Well, I suppose I might be expected to pass comment on the new trailer for Prometheus (which I watched a couple of days ago but have been slow to respond to). It's noteworthy how much it appears to be foregrounding xenoarchaeological themes through the discovery of pictographs and so forth.

This in turn raises a big question for me: as a science fiction film, does this mean it will break with the discourses of primitivism that have been traditionally applied to ancient religious cultures? Whereas the "official" imperial discourse has attempted to define modernity as a western project in contrast to its alleged primitive "Other", the "poetic primitivism" associated with, for example, the College  de Sociologie, drew on anthropological studies of non-western myths and "primitive" religious practices, to invoke a kind of contretemps (i.e. counter-time) to contrast with Occidental instrumental rationality.

Notwithstanding these superficial differences, the fact remains that each of these discourses were a byproduct of colonialism: remember anthropologists could only write their ethnographies by arriving on the scene after the territories in question had been conquered. I can start to move this discussion a little closer to Prometheus then by referring to the work of H.P. Lovecraft.

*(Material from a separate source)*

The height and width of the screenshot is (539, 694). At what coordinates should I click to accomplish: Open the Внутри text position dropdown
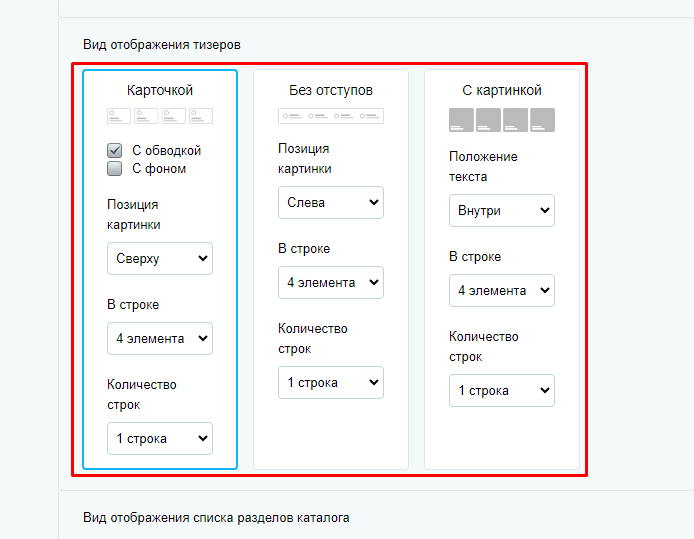(501, 211)
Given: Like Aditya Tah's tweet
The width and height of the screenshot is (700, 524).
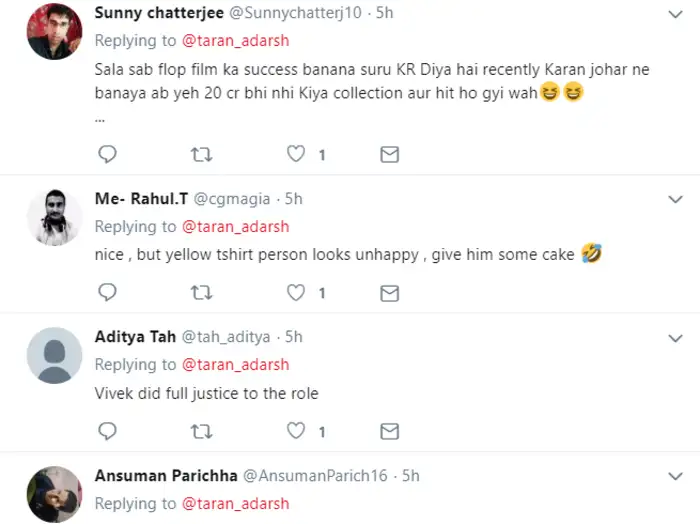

As is well known by all hardcore Alien fans, screenwriter Dan O'Bannon explicitly drew on Lovecraftian themes. I would argue then that Lovecraft's fiction is "weird" by virtue of its  melding of these twinned discourses of primitivism into what can be described as a kind of "monstrous sublime". My hunch is confirmed by any number of studies of Lovecraft that go to considerable pains to detail his aesthetic in Kantian terms of "transcendental monstrosity". But such authors for the most part fail to provide a genealogy that can critically contextualise either Lovecraft's or their own reading strategy.  This lack of reflexivity makes them complicit with the object in question, which although irreducible to, is by the same token inseparable from, the historical emergence of the sublime as a category of aesthetic judgement that developed as an alternative to beauty in European descriptions of Indian religious iconography from the middle of the eighteenth century onward. I have been drawing on Timothy K Beal's Religion and its Monsters here, which is itself heavily indebted to Partha Mitter's study entitled Much maligned monsters: a history of European reactions to Indian art.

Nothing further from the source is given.